# 1949 3hp/3ph 575rpm/Yaskawa VFD/Tonkin-L350 noise filter.....?



## Mr.20c (Dec 14, 2011)

Hello, 
I am a new member here, I was sent a pm from a member over at CNCzone to come here and check the forum out. I Like what I see so far....

So here is the dilemma I am having....

I have a Moak 32" band saw from 1949 with a Master Motor (3hp/3ph - 575rpm,13.7 amp) I am using a Yaskawa VFD with a  19.5 amp rating on the 3ph output to run the motor (the drive was designed for 230 single phase in) . I was concerned about the age of the motor and the rep from precision zone recommended a noise filter, the Tonkin-L350 if I did not feel comftorable and was worried about spike voltages hitting the windings.

I have only used the saw 2 or 3 times since i brought her into my shop and everything was fine and worked Well. I am in the process of completing a restoration on her and I took of the rubber tires and wanted to clean off all the old glue. I ran the VFD at 3hertz for the frequency setting to run it slow so I could scrape all off the old glue/adhesive off the wheel with a steel chisel. 
I noticed this funny electrical smell, couldn't figure out were it was coming from then I put my hand on the Tonkin and nearly burned my hand. There was some clear liquid coming out of the top, very little,a few drips so I imediatly shut it off. 

My question is, why would it heat up like that and do I really need the Tonkin -L350 noise filter? I took it off the machine and ran it directly from the VFD to the Master motor for a few minutes with no issues running it at 3hertz just to check the heat on the motor the motor was still cold, not even warm.....
Is it really necessary to have this filter in there? I was just concerned because of the age of the motor/windings.


Any thoughts about this, what exactly happened to heat the L350 up like that and what was the clear liquid coming out? Do I really need the filter? I ran the band saw at a  full 60hertz when I used her before and never had any issues....

I am thinking of omitting the L350 from the setup ....should I not do that. I have been getting mixed opinions on this....?

Thank you,

Brian


----------



## British Steel (Dec 15, 2011)

It depends on where the filter's fitted - if it's on the input (AC line) side, then most filters are suitable (current rating notwithstanding), on the motor side it *must* be designed for the purpose, all the motor side filters I know of are purely inductive and may be described in the blurb as "line reactors" - their main job is cancelling the VFD to motor cable capacitance to ensure stability in the VFD's output devices and reduce the effect of switching spikes on the motor's insulation - particularly important for older non-VFD-rated motors and long cable runs.

If the filter between your VFD and motor is designed for the AC input side has capacitors in it between the U,V and W phases, it *will* overheat and *could* trash the VFD as the cap's will be absorbing anything up to 1200V spikes... that might be why they're leaking!

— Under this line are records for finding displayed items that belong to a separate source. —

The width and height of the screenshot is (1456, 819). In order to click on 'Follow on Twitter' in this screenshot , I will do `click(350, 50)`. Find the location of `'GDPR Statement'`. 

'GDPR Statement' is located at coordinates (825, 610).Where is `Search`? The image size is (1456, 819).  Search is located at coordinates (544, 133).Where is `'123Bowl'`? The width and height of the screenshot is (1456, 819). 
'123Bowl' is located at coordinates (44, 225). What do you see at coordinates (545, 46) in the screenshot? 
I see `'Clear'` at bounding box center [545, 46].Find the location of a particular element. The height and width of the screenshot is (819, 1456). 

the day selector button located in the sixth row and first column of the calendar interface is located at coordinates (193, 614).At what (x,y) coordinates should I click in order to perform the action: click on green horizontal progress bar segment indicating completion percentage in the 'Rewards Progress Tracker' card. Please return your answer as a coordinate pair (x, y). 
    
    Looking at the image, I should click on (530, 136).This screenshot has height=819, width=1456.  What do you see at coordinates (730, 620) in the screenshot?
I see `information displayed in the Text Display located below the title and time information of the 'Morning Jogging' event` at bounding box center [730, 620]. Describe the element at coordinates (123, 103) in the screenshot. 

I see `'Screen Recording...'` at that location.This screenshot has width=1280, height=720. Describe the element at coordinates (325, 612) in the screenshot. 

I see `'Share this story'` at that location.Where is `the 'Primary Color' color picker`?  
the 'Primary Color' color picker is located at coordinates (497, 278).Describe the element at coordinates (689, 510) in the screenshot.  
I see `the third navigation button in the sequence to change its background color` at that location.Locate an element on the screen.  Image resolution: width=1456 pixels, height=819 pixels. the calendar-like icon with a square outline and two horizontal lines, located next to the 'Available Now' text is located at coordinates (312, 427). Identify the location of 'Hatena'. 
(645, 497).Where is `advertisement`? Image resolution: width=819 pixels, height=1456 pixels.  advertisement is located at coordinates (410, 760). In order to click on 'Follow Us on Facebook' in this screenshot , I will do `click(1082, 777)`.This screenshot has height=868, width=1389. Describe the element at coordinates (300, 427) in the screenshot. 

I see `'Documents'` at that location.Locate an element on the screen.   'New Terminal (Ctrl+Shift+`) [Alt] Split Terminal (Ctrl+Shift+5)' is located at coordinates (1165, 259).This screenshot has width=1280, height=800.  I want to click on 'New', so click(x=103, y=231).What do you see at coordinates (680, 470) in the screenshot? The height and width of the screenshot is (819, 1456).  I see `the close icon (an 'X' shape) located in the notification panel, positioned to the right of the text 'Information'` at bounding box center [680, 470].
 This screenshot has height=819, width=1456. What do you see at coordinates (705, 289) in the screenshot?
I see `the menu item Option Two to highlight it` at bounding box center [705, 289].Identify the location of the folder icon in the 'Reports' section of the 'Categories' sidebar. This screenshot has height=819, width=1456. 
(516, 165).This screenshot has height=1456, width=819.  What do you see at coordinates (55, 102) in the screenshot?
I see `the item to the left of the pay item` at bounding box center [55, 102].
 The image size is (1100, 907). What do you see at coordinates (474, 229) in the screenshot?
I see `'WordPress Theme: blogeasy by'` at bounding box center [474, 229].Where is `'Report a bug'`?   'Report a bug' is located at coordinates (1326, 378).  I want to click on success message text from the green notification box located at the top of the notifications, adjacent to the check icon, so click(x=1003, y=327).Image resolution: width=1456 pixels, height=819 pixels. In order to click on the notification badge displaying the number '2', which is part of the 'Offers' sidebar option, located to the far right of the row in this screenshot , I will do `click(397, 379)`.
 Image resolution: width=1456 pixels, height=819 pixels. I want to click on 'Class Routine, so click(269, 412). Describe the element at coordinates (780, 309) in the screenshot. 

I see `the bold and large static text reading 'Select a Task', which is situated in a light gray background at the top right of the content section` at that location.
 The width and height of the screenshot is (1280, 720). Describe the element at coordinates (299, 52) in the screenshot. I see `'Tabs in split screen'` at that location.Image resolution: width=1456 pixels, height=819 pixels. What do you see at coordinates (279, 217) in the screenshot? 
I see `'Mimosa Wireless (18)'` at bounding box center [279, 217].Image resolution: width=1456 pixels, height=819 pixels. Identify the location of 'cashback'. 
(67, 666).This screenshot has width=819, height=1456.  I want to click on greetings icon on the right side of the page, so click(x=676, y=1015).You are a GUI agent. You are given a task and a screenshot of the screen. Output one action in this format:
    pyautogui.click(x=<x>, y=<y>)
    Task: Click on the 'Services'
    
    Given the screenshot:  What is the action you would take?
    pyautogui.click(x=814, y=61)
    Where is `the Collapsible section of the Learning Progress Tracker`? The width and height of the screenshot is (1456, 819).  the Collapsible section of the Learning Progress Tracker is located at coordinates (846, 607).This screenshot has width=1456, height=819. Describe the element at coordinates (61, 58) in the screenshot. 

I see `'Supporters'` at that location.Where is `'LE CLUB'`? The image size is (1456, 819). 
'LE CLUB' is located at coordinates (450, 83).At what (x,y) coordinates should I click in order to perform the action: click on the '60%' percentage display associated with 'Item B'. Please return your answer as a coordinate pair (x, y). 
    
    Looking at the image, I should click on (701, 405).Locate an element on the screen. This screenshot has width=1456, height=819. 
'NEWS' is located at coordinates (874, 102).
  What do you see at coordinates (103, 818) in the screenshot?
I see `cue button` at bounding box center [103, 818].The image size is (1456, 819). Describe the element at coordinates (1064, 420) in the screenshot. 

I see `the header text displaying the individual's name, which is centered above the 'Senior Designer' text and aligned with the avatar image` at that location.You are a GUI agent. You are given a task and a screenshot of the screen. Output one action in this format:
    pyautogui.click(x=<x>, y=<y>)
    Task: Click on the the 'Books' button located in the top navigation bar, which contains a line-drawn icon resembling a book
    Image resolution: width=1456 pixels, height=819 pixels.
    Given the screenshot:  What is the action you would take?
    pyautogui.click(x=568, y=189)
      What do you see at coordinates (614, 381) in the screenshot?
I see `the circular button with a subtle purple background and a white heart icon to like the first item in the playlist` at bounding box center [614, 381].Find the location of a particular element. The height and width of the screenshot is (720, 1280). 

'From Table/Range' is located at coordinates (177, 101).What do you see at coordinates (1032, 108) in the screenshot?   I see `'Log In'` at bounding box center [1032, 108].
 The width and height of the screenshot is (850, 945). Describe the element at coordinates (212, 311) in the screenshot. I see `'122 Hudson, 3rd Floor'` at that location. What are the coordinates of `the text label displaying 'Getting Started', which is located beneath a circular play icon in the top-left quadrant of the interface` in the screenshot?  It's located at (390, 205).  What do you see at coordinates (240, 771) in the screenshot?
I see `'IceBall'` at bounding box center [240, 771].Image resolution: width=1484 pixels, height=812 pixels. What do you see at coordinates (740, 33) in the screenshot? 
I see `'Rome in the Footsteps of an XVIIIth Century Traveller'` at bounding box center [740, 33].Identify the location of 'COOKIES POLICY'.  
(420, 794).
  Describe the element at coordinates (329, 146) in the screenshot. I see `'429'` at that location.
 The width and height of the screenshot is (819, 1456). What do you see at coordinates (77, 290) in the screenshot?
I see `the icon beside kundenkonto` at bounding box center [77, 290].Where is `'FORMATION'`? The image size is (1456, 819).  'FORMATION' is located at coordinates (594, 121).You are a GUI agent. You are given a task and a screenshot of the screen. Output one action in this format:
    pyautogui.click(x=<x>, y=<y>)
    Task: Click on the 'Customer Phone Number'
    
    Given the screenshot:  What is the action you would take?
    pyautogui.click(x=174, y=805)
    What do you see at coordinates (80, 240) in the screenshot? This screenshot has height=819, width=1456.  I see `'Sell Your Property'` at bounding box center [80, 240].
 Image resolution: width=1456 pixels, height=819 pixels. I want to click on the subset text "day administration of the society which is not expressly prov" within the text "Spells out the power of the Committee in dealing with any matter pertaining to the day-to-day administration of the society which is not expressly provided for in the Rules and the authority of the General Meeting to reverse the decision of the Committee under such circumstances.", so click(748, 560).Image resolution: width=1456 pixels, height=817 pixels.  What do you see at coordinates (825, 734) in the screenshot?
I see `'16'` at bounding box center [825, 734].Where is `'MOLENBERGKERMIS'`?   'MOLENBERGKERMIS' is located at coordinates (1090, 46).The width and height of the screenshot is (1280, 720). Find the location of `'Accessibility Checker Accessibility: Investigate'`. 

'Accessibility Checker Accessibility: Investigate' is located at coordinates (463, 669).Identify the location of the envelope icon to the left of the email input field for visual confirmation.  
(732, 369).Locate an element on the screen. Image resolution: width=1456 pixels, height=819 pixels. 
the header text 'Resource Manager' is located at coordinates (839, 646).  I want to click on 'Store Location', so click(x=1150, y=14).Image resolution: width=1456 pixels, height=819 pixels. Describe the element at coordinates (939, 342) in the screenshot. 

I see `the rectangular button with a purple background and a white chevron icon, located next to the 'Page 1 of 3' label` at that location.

I googeld for Tonkin, couldn't find 'em - is it a Tokin filter? If so, only their KA and KB (inductor only) filters are suitable for between a VFD and a motor

Just my ha'pennorth,
Dave H.


----------



## Mr.20c (Dec 15, 2011)

Tonkin L350
    I had it between the drive and the motor running at 3hertz for cleaning the wheel. When I ran it at 60hertz I never had a problem. What would cause the L350 to overheat...... :thinking:

    Is it worth having the motor rewound to modern standards? I am having some reservations on putting L350 back on because of the excessive over heating at low frequency setting.



B,


----------



## Mr.20c (Dec 15, 2011)

Spelling error on my part, you are correct, Tokin . Specs are on page 16: http://www.nec-tokin.com/english/product/pdf_dl/noisefilter_e.pdf

States max voltage drop/voltage hertz  drop: (50)  then from the drop list it states 1.5?:thinking:....I would surmize that the VFD set at 3hertz would constitute a voltage drop? Little confused about this?:huh: 

I am not an electrical engineer, I am a wood craftsman ......so please don't throw mud at me....:lmao:



What do you think?:thinking:


B,


----------



## British Steel (Dec 15, 2011)

OK... If they sold you that (on P16, an *input* filter for 3-phase supplies) to go between VFD and motor, They Messed Up! That's OK for the supply side but not for the motor side, as it has capacitors in - these are being hit with spikes at *much* higher than the 50 or 60 cycles that it's built for, and will try to absorb most of the VFD's output power, which looks like interference on a 50 or 60 cycle line - this is why it gets damn hot, most of the 3HP is being dumped into the filter, not the motor!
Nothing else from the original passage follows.